WORK REQUIRED: Every entry is to be returned as it stands, apart from the pictures.

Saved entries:
+++

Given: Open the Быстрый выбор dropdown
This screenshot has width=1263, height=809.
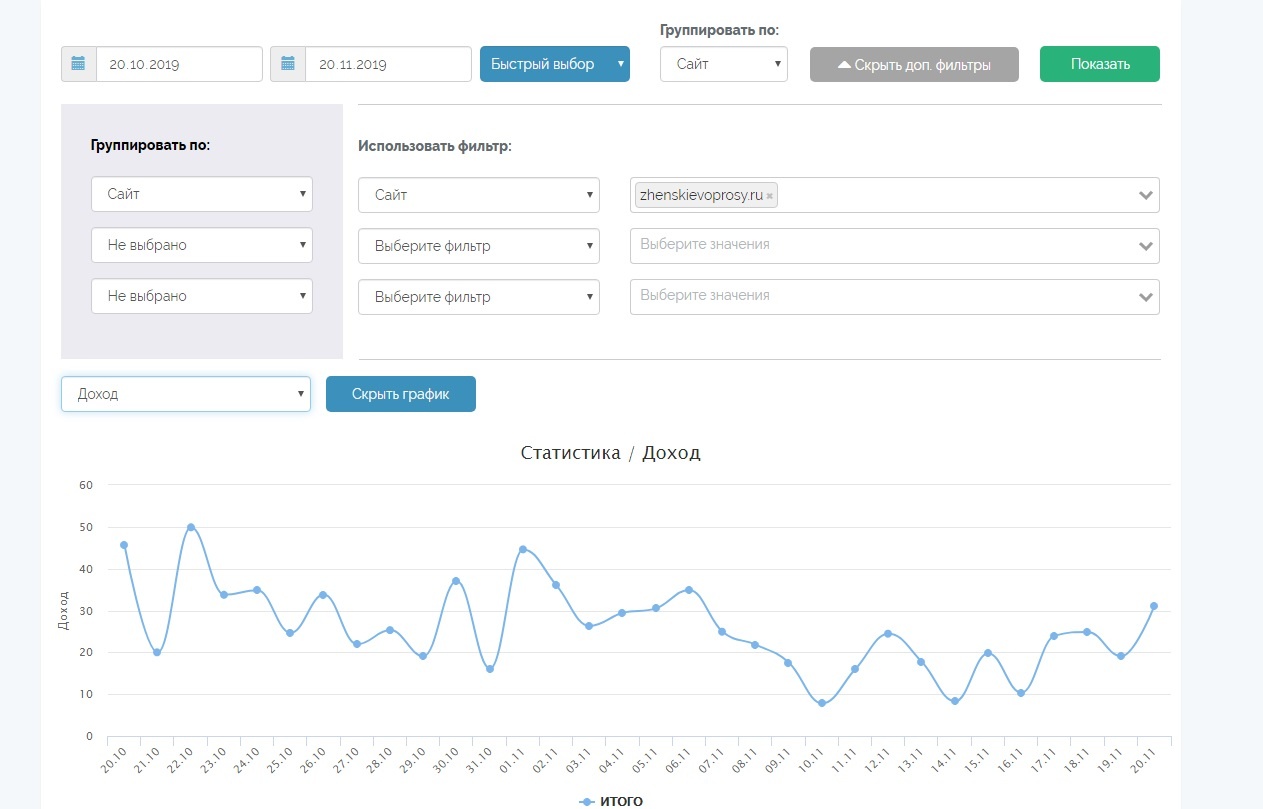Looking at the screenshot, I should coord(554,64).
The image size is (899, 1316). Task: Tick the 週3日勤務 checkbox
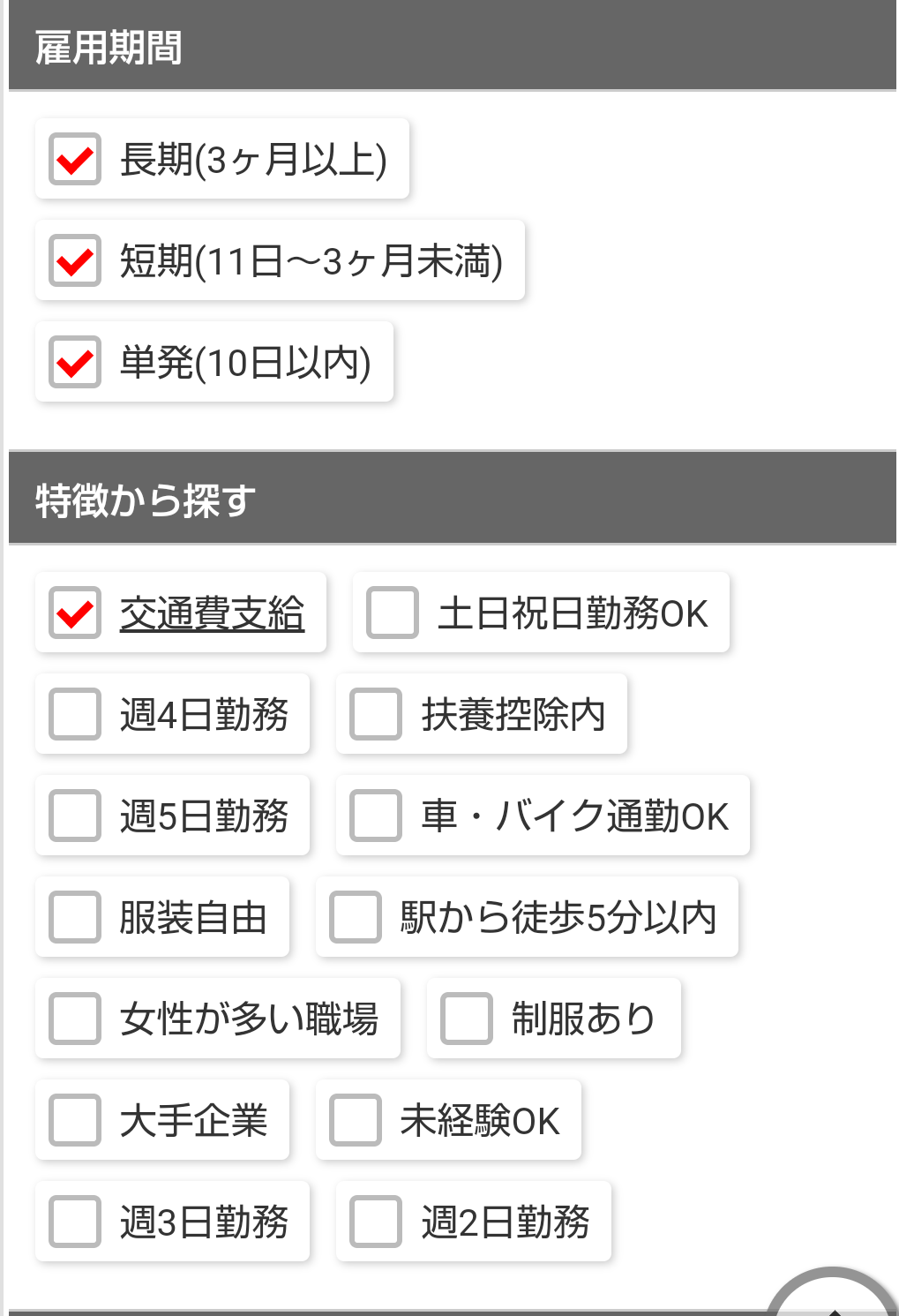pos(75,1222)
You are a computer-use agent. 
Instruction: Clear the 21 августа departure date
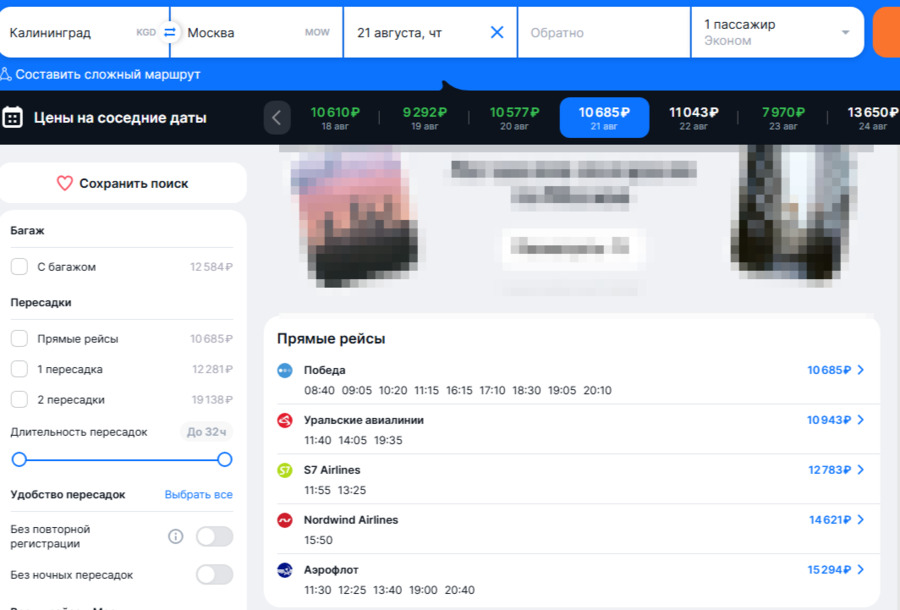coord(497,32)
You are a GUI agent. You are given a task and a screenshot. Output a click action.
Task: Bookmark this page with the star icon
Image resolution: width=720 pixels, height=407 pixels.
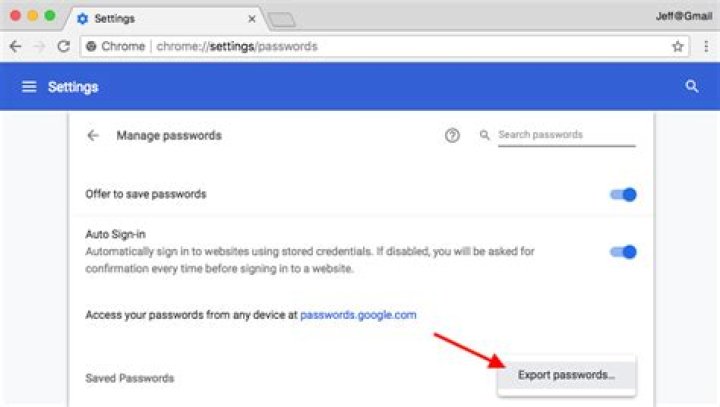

+++

EXERCISE RESPONSE:
Given: Open the Быстрый выбор dropdown
This screenshot has width=1263, height=809.
Looking at the screenshot, I should coord(554,64).
The image size is (899, 1316). Task: Tick the 週3日勤務 checkbox
pos(75,1222)
You are a computer-use agent. 
Instruction: Clear the 21 августа departure date
coord(497,32)
You are a GUI agent. You are given a task and a screenshot. Output a click action.
Task: Bookmark this page with the star icon
Image resolution: width=720 pixels, height=407 pixels.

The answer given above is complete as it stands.